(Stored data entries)
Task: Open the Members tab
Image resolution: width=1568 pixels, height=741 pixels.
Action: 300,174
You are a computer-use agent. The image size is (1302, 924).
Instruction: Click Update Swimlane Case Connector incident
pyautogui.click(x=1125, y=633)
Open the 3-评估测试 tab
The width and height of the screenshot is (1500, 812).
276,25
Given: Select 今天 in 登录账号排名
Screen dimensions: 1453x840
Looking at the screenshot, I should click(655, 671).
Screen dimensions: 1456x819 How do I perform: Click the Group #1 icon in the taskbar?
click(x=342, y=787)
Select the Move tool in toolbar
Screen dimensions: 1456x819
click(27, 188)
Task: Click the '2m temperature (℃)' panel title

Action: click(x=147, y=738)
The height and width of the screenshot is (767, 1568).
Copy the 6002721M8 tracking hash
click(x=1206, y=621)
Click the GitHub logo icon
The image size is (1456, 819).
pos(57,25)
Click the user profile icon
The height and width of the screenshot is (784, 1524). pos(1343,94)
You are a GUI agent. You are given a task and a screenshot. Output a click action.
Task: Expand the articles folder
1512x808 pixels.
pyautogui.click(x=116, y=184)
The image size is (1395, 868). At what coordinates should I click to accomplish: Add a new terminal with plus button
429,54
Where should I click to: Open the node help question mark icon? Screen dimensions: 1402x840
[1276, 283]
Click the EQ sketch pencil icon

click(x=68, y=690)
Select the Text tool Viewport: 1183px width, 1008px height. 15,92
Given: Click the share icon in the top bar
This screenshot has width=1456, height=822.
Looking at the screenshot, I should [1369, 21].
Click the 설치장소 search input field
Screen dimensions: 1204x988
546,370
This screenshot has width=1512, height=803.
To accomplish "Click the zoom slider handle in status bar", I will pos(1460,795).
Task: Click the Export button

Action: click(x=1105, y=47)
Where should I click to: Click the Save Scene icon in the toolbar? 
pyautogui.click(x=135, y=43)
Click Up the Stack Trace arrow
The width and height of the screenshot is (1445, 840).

## What needs to be done
Could you copy exactly the line containing "Select the Text" and each line after it through the end of the records, and nothing else?

## Finished exercise
Select the Text tool Viewport: 1183px width, 1008px height. 15,92
Given: Click the share icon in the top bar
This screenshot has width=1456, height=822.
Looking at the screenshot, I should [1369, 21].
Click the 설치장소 search input field
Screen dimensions: 1204x988
546,370
This screenshot has width=1512, height=803.
To accomplish "Click the zoom slider handle in status bar", I will pos(1460,795).
Task: Click the Export button

Action: click(x=1105, y=47)
Where should I click to: Click the Save Scene icon in the toolbar? 
pyautogui.click(x=135, y=43)
Click Up the Stack Trace arrow
The width and height of the screenshot is (1445, 840).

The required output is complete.